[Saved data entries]
· · · · ·

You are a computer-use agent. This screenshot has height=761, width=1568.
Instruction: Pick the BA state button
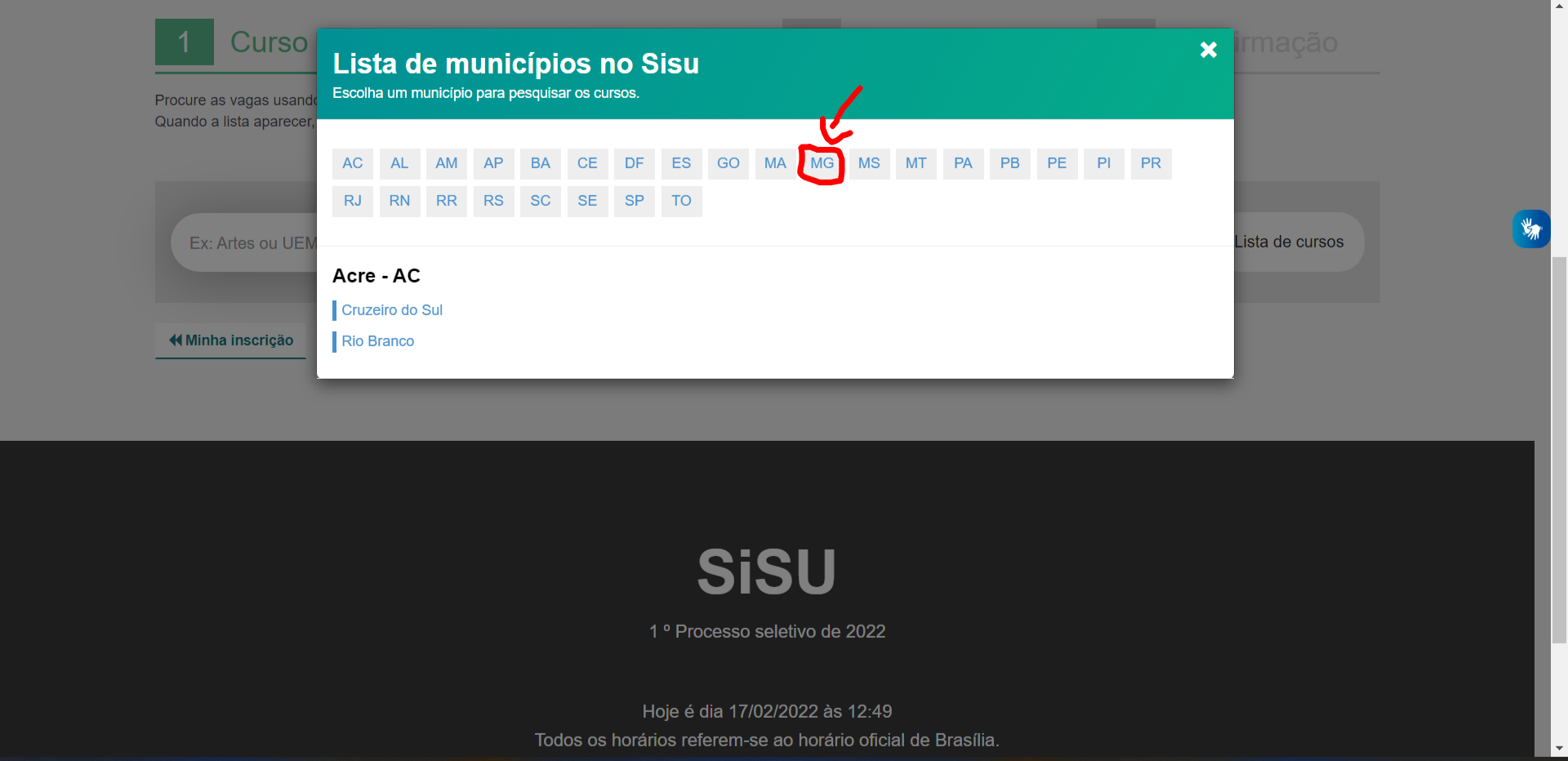[x=540, y=163]
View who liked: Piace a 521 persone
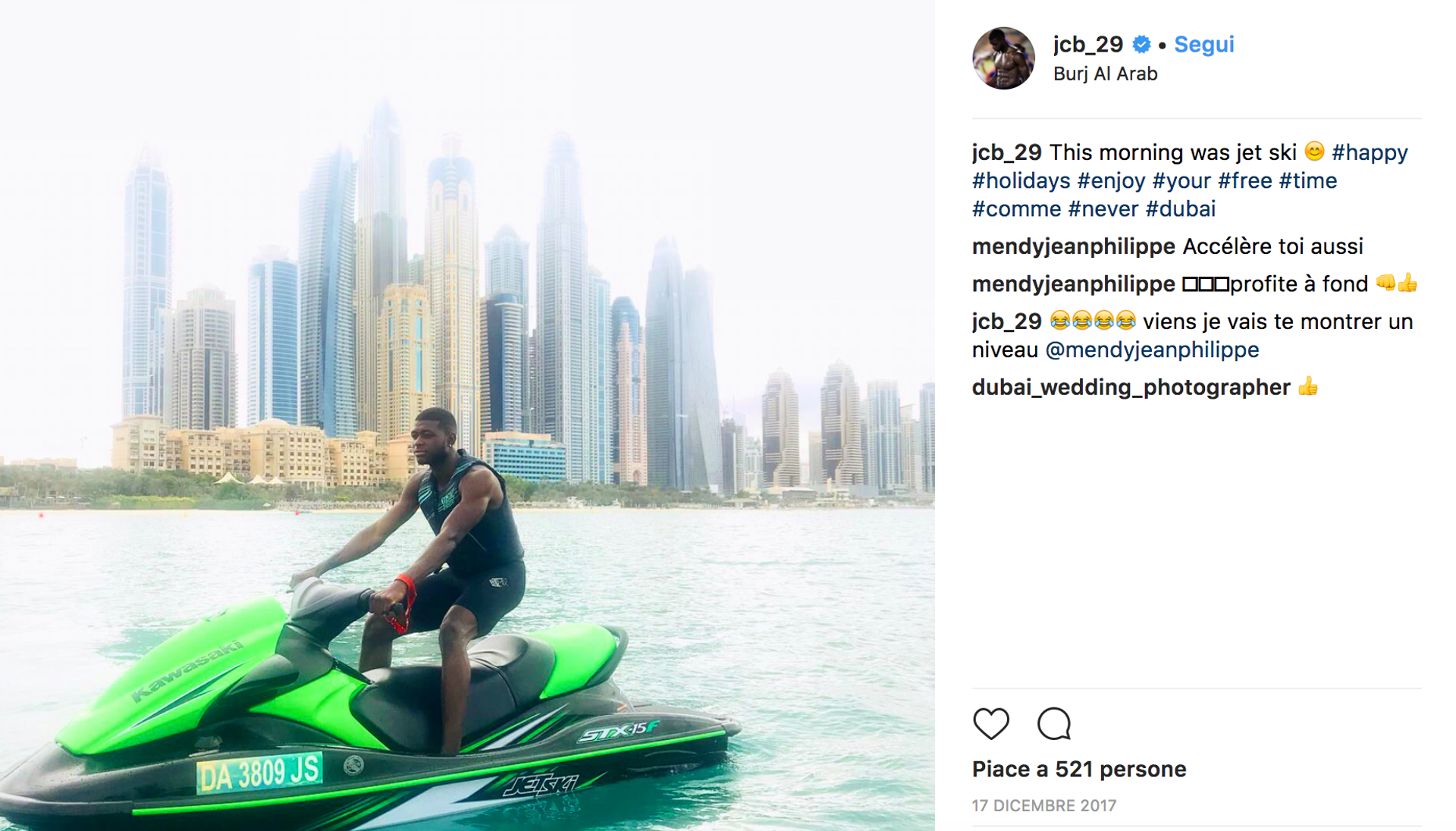The width and height of the screenshot is (1456, 831). [x=1079, y=770]
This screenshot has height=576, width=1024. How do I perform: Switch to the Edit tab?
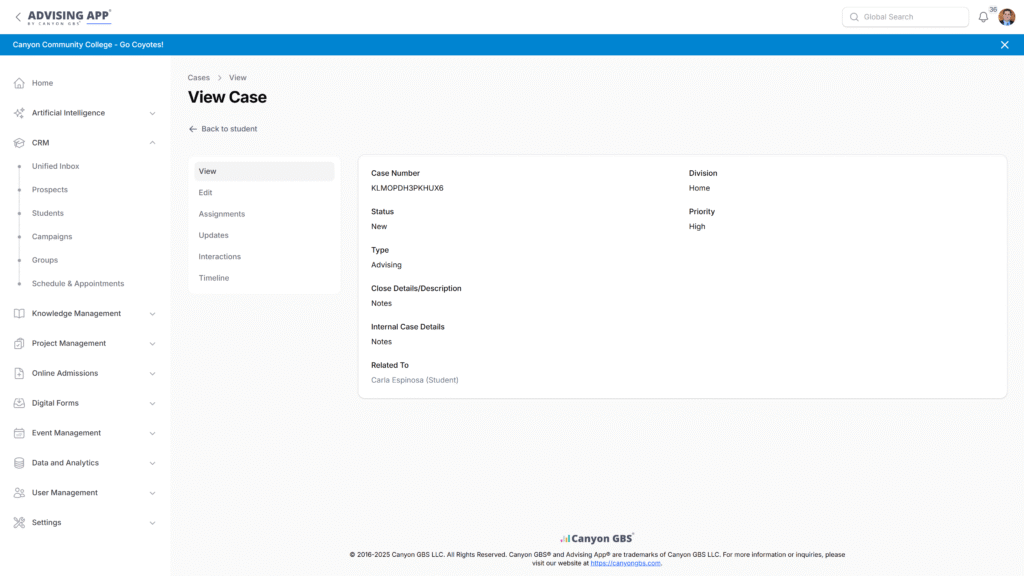(206, 193)
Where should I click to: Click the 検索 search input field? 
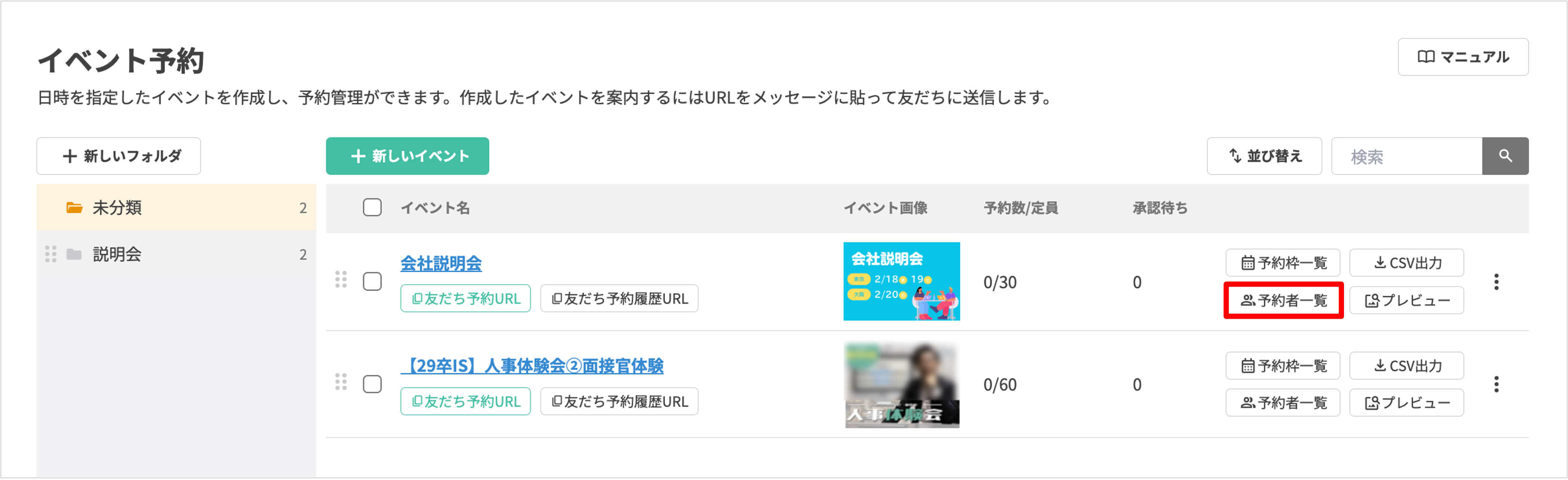coord(1406,156)
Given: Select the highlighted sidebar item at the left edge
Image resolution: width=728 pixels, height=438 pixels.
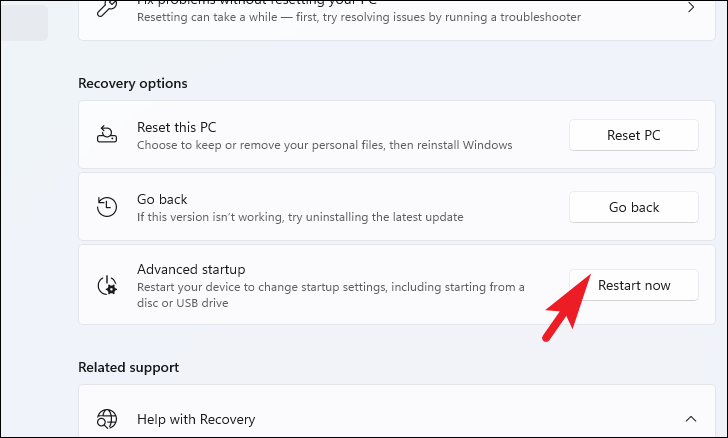Looking at the screenshot, I should (24, 23).
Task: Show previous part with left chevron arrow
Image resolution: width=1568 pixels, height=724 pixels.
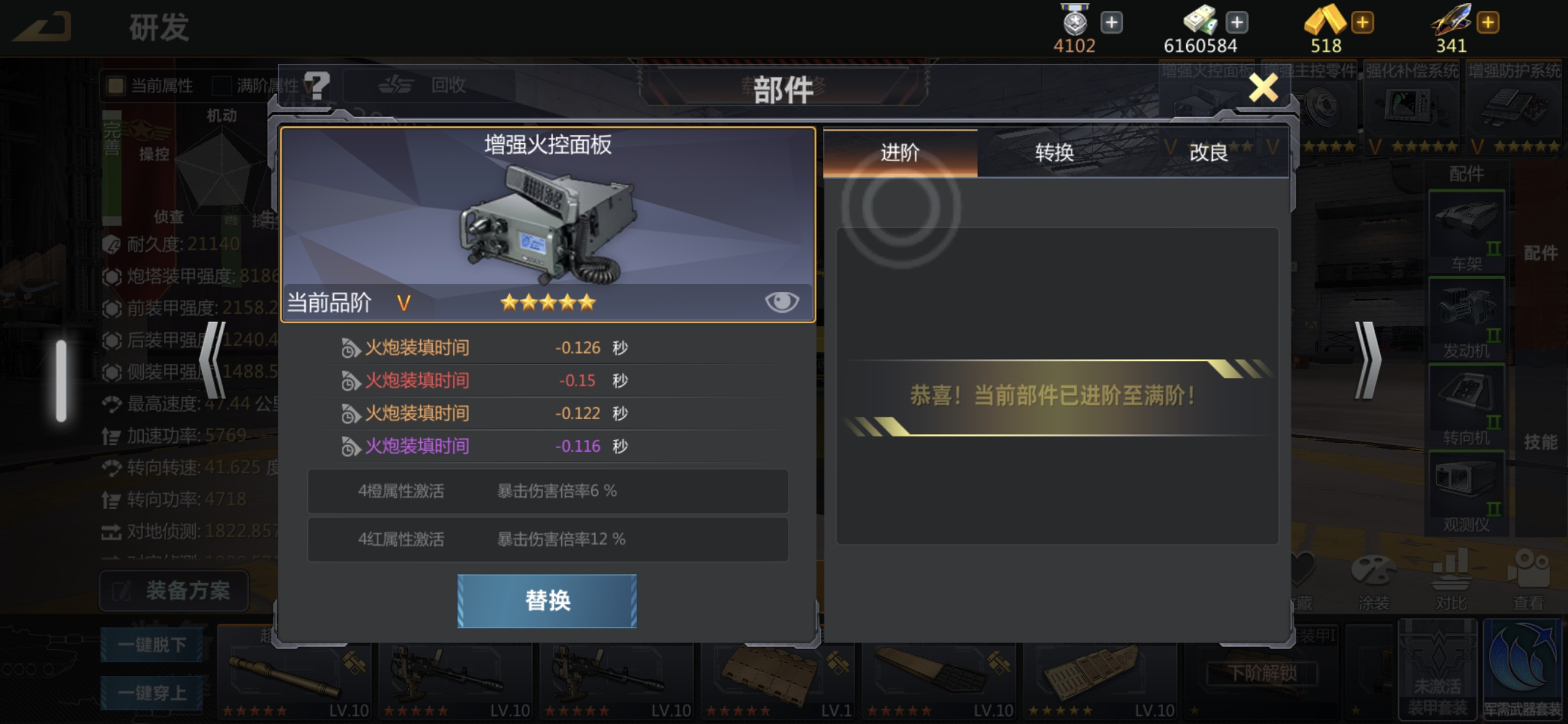Action: 213,360

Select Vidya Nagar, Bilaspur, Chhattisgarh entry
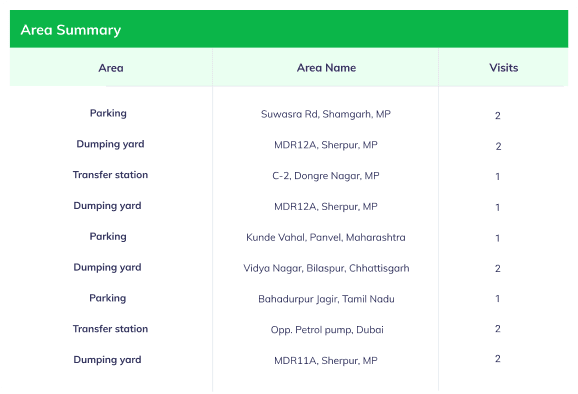[326, 268]
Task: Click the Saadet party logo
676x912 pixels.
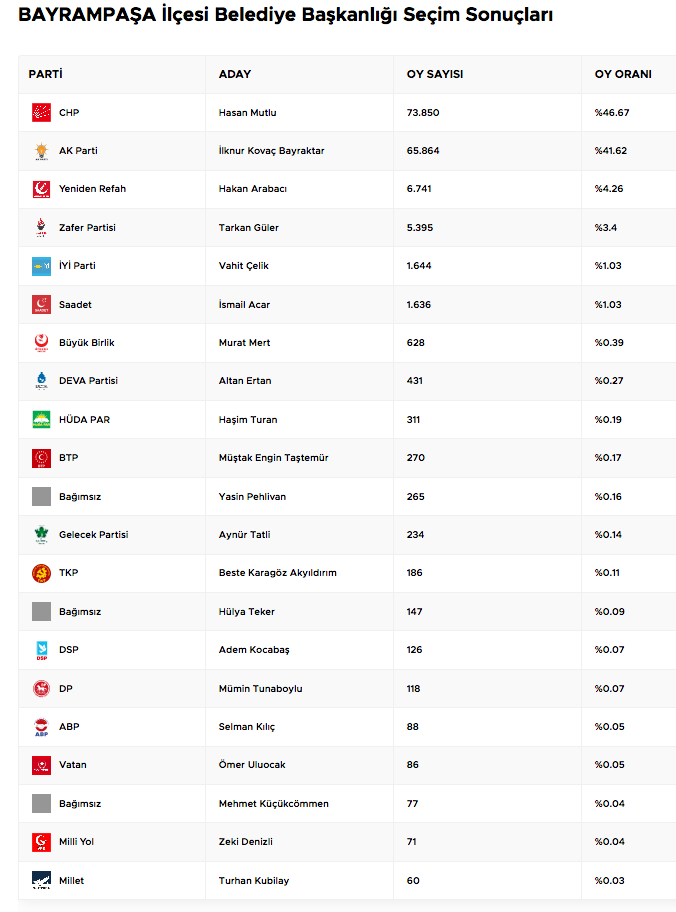Action: coord(41,304)
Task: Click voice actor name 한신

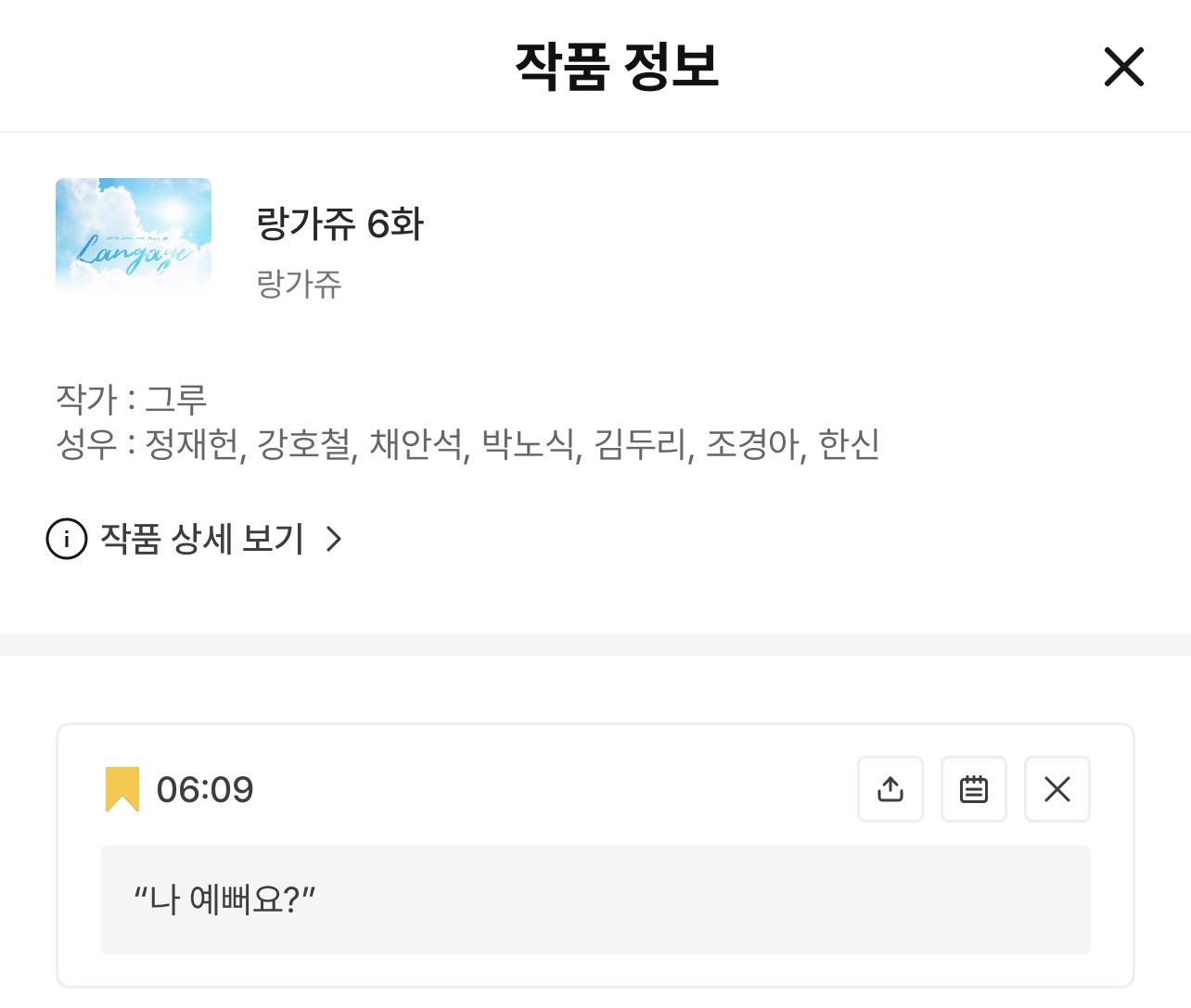Action: 849,444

· · · · ·

Find every line in the records above that contains the word "left", and copy each one.

__TASK OUTPUT__
Given: Select the highlighted sidebar item at the left edge
Task: Show previous part with left chevron arrow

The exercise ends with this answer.